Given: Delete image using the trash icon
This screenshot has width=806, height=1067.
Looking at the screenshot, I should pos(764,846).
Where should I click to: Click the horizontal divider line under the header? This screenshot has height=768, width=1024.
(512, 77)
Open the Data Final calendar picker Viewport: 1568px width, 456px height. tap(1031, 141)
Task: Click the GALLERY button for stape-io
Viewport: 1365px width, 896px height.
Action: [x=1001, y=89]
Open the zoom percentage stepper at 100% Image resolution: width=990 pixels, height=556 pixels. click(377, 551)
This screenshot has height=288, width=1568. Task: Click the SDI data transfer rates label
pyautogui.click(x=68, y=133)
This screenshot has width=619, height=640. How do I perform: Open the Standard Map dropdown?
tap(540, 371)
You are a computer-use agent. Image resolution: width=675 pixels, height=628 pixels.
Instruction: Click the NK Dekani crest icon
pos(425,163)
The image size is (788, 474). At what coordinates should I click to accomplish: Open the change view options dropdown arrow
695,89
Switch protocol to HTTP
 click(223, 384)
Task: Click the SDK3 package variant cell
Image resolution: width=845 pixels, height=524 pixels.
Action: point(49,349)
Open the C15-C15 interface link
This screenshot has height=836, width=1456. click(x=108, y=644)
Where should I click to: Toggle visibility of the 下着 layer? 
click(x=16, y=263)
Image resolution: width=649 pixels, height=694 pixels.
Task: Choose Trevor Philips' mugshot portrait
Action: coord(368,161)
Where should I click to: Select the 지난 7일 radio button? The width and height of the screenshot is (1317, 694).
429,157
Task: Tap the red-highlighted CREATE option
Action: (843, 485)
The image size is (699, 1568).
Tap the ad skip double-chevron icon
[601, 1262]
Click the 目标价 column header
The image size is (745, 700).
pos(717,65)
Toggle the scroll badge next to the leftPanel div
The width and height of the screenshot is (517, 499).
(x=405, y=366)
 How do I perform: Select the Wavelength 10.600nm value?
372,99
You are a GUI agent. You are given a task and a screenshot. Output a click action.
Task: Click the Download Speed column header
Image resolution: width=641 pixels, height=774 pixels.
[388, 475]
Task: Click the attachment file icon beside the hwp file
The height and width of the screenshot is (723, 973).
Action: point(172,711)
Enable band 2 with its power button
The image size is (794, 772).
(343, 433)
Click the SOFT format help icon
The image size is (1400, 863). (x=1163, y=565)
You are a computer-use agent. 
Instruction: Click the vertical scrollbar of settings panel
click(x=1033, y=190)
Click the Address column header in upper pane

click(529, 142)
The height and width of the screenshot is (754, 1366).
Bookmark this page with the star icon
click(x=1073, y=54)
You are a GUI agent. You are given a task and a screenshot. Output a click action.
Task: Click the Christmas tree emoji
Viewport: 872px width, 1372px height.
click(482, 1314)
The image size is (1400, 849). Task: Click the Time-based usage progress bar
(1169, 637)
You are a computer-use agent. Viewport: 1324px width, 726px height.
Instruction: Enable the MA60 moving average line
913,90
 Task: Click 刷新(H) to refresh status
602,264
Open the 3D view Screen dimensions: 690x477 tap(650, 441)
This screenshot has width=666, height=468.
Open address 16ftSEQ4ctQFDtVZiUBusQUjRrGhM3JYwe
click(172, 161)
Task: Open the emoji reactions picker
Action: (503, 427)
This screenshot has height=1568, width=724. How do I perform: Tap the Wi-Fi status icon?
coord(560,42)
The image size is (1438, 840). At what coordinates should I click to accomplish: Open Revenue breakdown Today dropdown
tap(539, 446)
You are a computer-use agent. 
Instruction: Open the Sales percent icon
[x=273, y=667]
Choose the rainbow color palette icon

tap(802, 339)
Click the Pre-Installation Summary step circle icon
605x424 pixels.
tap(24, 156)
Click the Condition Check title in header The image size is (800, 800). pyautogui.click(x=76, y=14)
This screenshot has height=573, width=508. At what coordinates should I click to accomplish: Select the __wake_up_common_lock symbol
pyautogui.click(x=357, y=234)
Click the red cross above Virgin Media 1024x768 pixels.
####
Using the entries above, give back exactly the line containing "Open address 16ftSEQ4ctQFDtVZiUBusQUjRrGhM3JYwe", the line containing "Click the Pre-Installation", and every line between them, and nothing else.

- Task result
Open address 16ftSEQ4ctQFDtVZiUBusQUjRrGhM3JYwe
click(172, 161)
Task: Open the emoji reactions picker
Action: (503, 427)
This screenshot has height=1568, width=724. How do I perform: Tap the Wi-Fi status icon?
coord(560,42)
The image size is (1438, 840). At what coordinates should I click to accomplish: Open Revenue breakdown Today dropdown
tap(539, 446)
You are a computer-use agent. 
Instruction: Open the Sales percent icon
[x=273, y=667]
Choose the rainbow color palette icon

tap(802, 339)
Click the Pre-Installation Summary step circle icon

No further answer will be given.